Start of Block

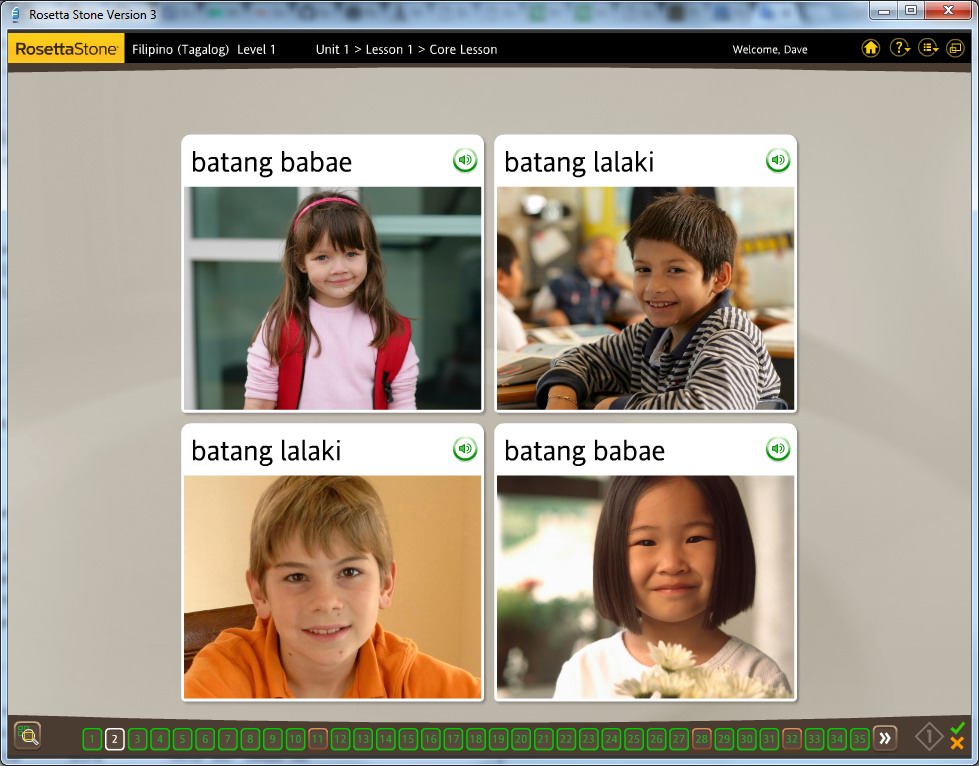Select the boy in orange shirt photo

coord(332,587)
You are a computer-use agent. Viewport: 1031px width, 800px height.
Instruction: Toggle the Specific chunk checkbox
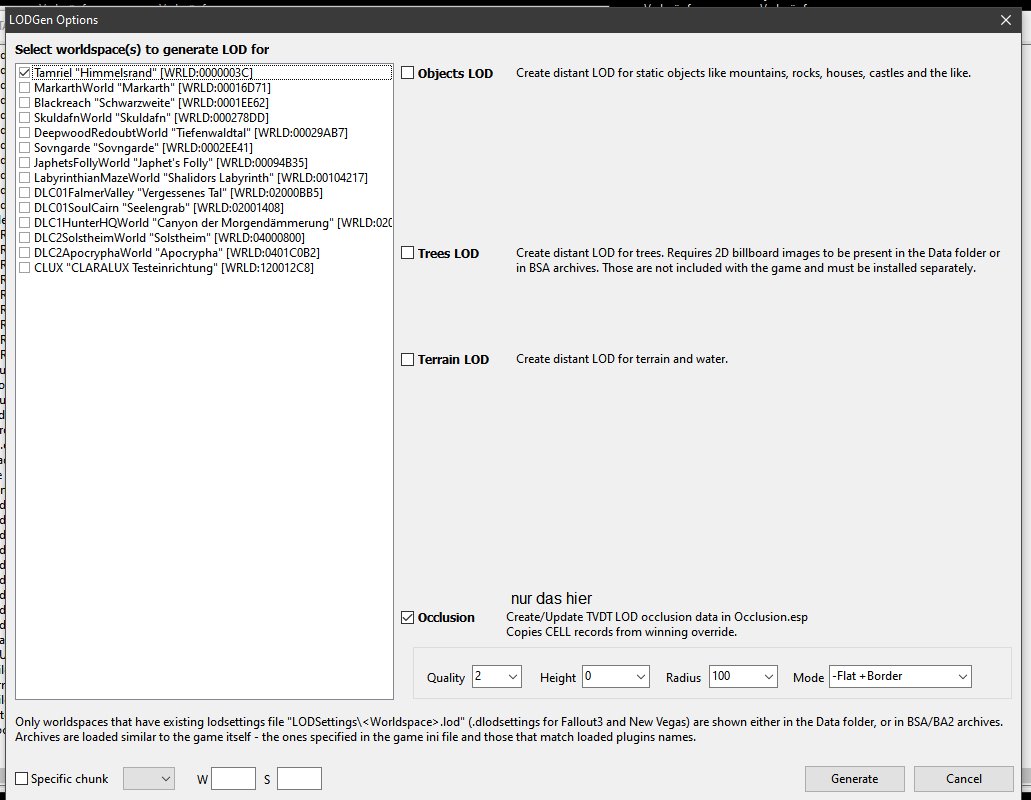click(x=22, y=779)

End of Block
Start of Block

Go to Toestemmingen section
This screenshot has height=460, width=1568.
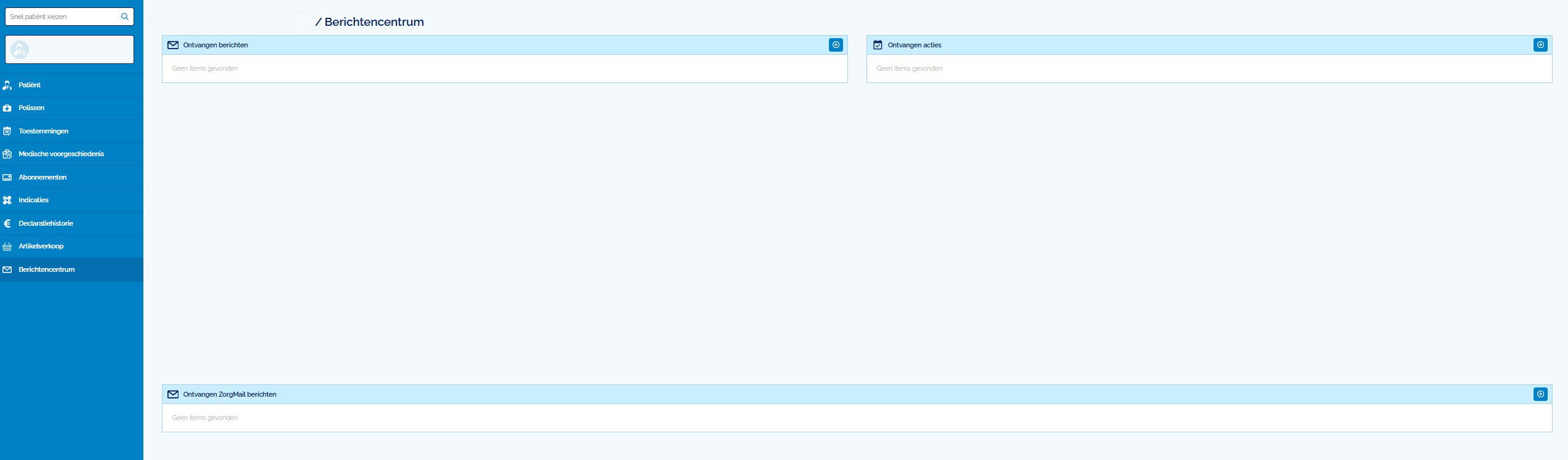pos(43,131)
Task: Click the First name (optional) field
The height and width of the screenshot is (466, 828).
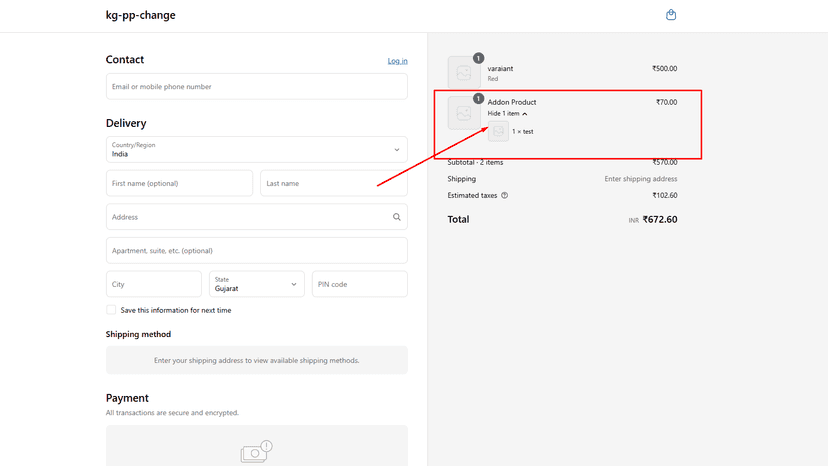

End of Block

Task details:
Which part of the entries opens with the line containing "This screenshot has height=460, width=1568." and closes with the line containing "The height and"? Output that part exactly, ends included, pictures excluded.

Answer space:
This screenshot has height=460, width=1568.
pos(43,131)
Task: Click the First name (optional) field
The height and width of the screenshot is (466, 828).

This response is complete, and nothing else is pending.